His character, corrupt American chemist Elmo McElroy, always carries his golf clubs. There's no reason, except for one scene when he tees off on some ruffians chasing him because, well, that's what ruffians do in movies where action speaks louder than logic. Elmo has devised a recreational drug 51 times stronger than any other, planning to sell the formula for $20-million for what appears to be a lucrative rave market in Liverpool.

Jackson, normally one of our most electrifying actors, performs as if he's contemplating his golf swing, going through the profane motions that made him a star. Nobody has a more daggered glare, or can convey such ironic incredulity that he isn't getting what he wants. It's a performance aimed at his fans, not at making new ones.

Director Ronny Yu works as if he's doing his best to accommodate Jackson's tee times. The camera veers through gloomy settings like a cocaine addict looking for a fix. Everybody speaks so loudly and rapidly, mostly with working class British accents that make the dialogue even more inconsequential than it reads on the printed page. Formula 51 is simply a mess, a brain-dead excuse to rip off Guy Ritchie's Snatch and Lock, Stock and Two Smoking Barrels.

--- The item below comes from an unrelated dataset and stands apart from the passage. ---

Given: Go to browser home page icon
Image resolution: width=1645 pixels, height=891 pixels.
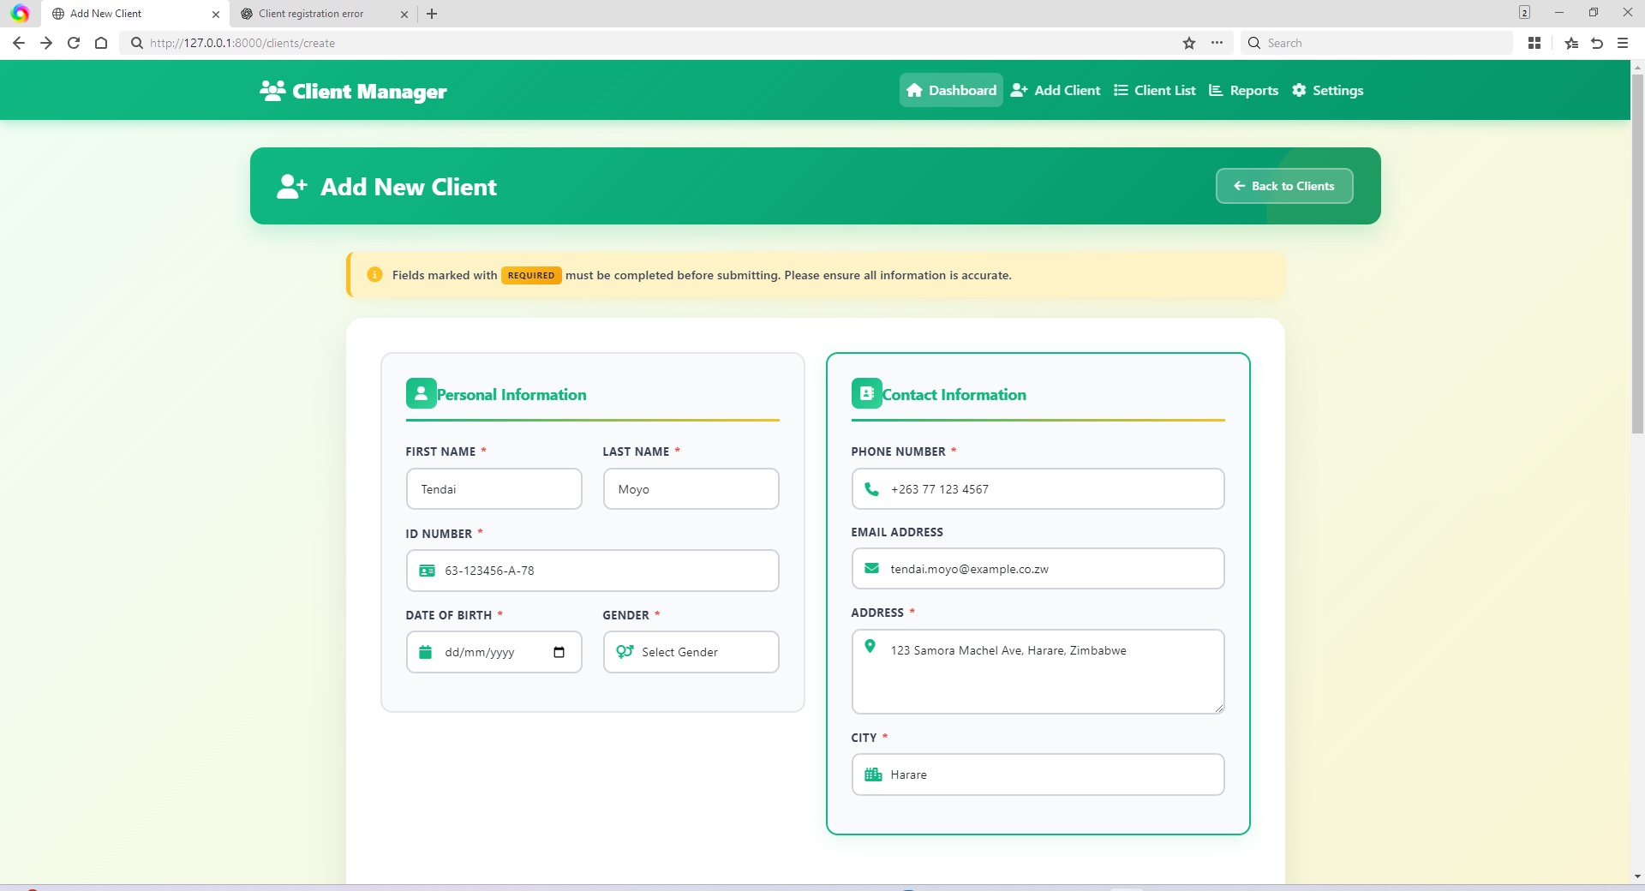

There appear to be some efforts to make this a spoof of such violent capers, yet everything is played with such straight faces that humor is unrecognizable. The best punchlines are grisly; a swallowed pill making a bad guy explode, splattering innards all over the room; a crushing death so incidental that several beats pass before the viewer realizes exactly what happened. A bungled shootout attains a minor level of sick comedy, although any accomplishments here seem purely accidental.

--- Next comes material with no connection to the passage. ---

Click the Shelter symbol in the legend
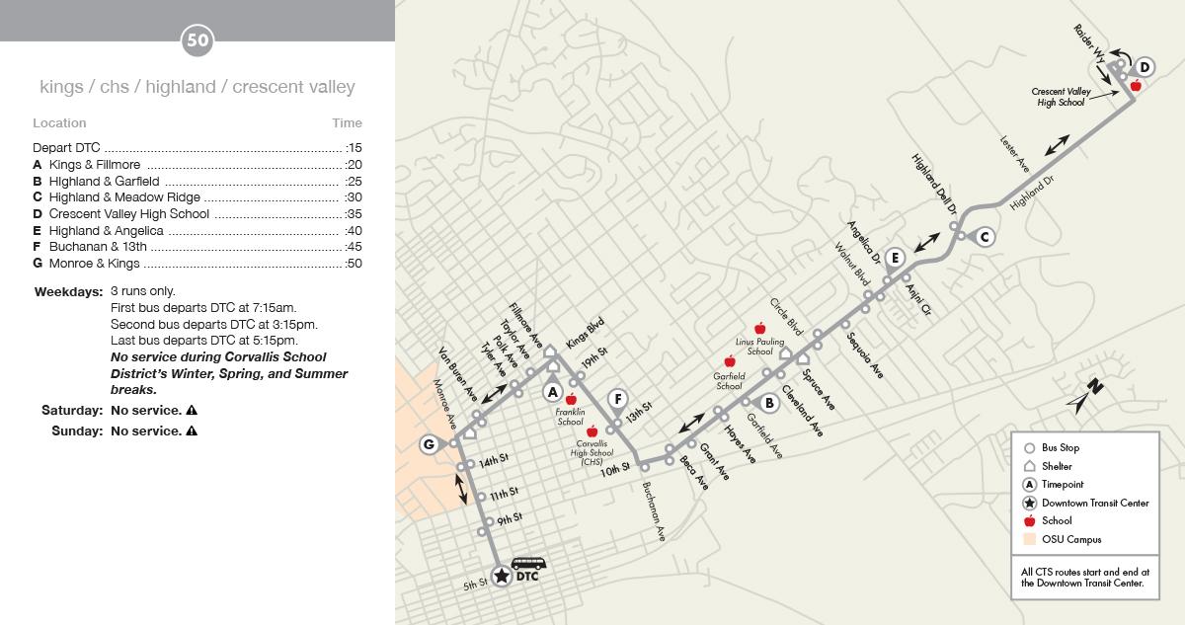(1030, 466)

Jackson maintains his dignity despite wearing a kilt, while other actors either go over-the-top -- Meat Loaf is a ham -- or under the radar, like Emily Mortimer as the least chilling paid assassin in recent memory. Formula 51 also has the unfortunate coincidence of Mortimer using a .223-caliber rifle, making scenes of victims in her crosshairs especially uncomfortable in light of the recent sniper attacks in the Washington suburbs. Yu's movie is hectic without good reason while Jackson contemplates working on his handicap, which in this case is this movie.

REVIEW

Formula 51

Grade: D

Director: Ronny Yu

Cast: Samuel L. Jackson, Robert Carlyle, Emily Mortimer, Rhys Ifans, Meat Loaf

Screenplay: Stel Pavlou Rating: R; violence, profanity, drug abuse, sexual situations

Running time: 92 min.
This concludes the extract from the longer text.